# Crimson Peak - Blu-ray Review



## Mike Edwards (Mar 10, 2011)

[img]http://www.hometheatershack.com/gallery/file.php?n=64586[/img] 
*Title: Crimson Peak* 

*Movie:* :4stars:
*Video:* :5stars:
*Audio:* :5stars: 
*Extras:* :3.5stars: 

*HTS Overall Score:*93




[img]http://www.hometheatershack.com/gallery/file.php?n=64594[/img]*Summary*
Guillermo Del Toro is basically music to my ears. The minute I heard he was back at the helm with another ghost story I was instantly in full puppy dog mode, ears pointed forward and head cocked to the side dancing in excitement. The movie was originally scheduled to come out in October 2014, but unfortunately Del Toro couldn’t complete the film until about December, so Universal delayed the release by nearly a year so that it come out for Halloween 2015. I personally missed it in theaters due to an over glut of films to watch and not enough time or this thing called “money”. However I was almost glad when I heard that this would be the first time that Universal dipped it’s toes into the DTS:X object based format and was extremely excited to see this on home video. Thankfully Del Toro does not disappoint, although he almost pulls an M. Knight Shyamalan twist as the film seemed to be marketed as a scary ghost story. That’s really how it seems to play out, until you start looking at the hints closer, and the clues lay out the true nature of the film.

Edith Cushing (Mia) is a countercultural girl living in a heavy time for a woman. She’s against love and definitely not liked by her peers, but she’s a strong independent woman who is doted on by a loving father (Jim Beaver, of “Supernatural” fame). As a young girl Mia was visited by a terrifying visage of her dead mother who warned her to “beware of Crimson Peak”. Forever changed, Mia’s cynical nature gets the better of her and her heart is rather guarded. Even writing her own ghost story, she is criticized for not making it feminine enough, and encouraged rather harshly to put a romance in the story. This all changes when a young Baronet from England named Thomas Sharpe (Tom Hiddleston) and his sister Lucille (Jessica Chastain) come to town in an effort to gain funding for his new mining machine. Met with scathing hostility from a suspicious father, Thomas is turned down, but not before his eye catches hold of Edith. 

Before long a romance between the two blossoms and Edith’s barriers are slowly swept away. However, it doesn’t take long for the audience to realize that daddy dearest’s fears may not be unfounded. A mysterious document shows up that he can use as blackmail against the two foreigners, which forces their devious hand. After her father turns up mysteriously dead, Edith expresses her grief to Thomas, wherein the two are married, against the advice of Edith’s childhood friend (and crush), Dr. Alan McMichael (Charlie Hunnam). Swept away to England, Edith finds out just how dedicated Thomas is to his work, and the eccentricities of living in a drafty old castle/mansion. Though Edith is in love, the clues start to build up and the hints are dropped and soon enough Edith’s blinders start to peel off. Her childhood ghost experience is not exactly a once time deal, as the young woman’s supernatural abilities allow her to see the ghosts of several tortured creatures. Creatures that very well may hold the key to unraveling the mystery of who Thomas and Lucille are, and why he married her in the first place. 
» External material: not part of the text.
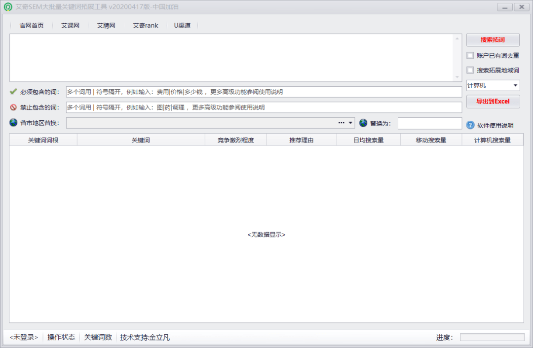Click the 替换为 text input field
Viewport: 533px width, 348px height.
429,123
[img]http://www.hometheatershack.com/gallery/file.php?n=64602[/img]“Crimson Peak” was originally billed as a ghost story by all the trailers, and even word of mouth seemed to intimate that it is a true ghost story at heart. The actuality of the matter is that this is a gothic horror/romance that carries traces of ghosts in the film to tell the tale. As Edith herself said about her own novel “It’s a story with ghosts in it, not a ghost story”. At its heart the movie is a gothic mystery that lays enough clues down to clue you in to the actual ending, but keeps the cards close enough to the vest to incite confusion until the last act of the movie. Edith is a naïve young girl, which helps the duplicitous Thomas Sharpe and wooing her off her feet, but once they get back to Allerdale hall in England do the true gloves come off. I am trying VERY hard not to reveal any heavy spoilers in this review, but some may slip through otherwise I’d never be able to talk about the film. It’s densely packed with nuances, yet still suffers a bit from the dialog, which actually surprises me. Del Toro is usually a master of dialog, but here the script sometimes seems disingenuously floral and simplistic. The dialog is true to the period, but seems overly flowery and goofy at times. Like we were watching a Jane Austin film, but without the intensely descriptive sentence structure or the panache. 
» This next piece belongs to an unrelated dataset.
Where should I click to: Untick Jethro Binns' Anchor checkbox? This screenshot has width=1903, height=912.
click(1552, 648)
However, as weak as that may be, the film is INTENSE. Del Toro is always a visual master, and here is no different. The ambiance of the mansion and the red clay infested grounds is nothing short of amazing. His use of CGI would seem awkward and fake to anyone else, but he uses a heavy paintbrush on this canvas to just saturate his world with intense colors and gothic architecture to build a vivid and surreal world for Edith to reside in. Even his ghosts are wild and completely terrifying. They remind me a bit of the monsters in “Pans Labyrinth” combined with a mixture of “Blade II” and “The Woman in Black”. Twisted and horrifying they creep and walk like a “Silent Hill” monster in a way that would make even the most seasoned horror hound wince a little bit”.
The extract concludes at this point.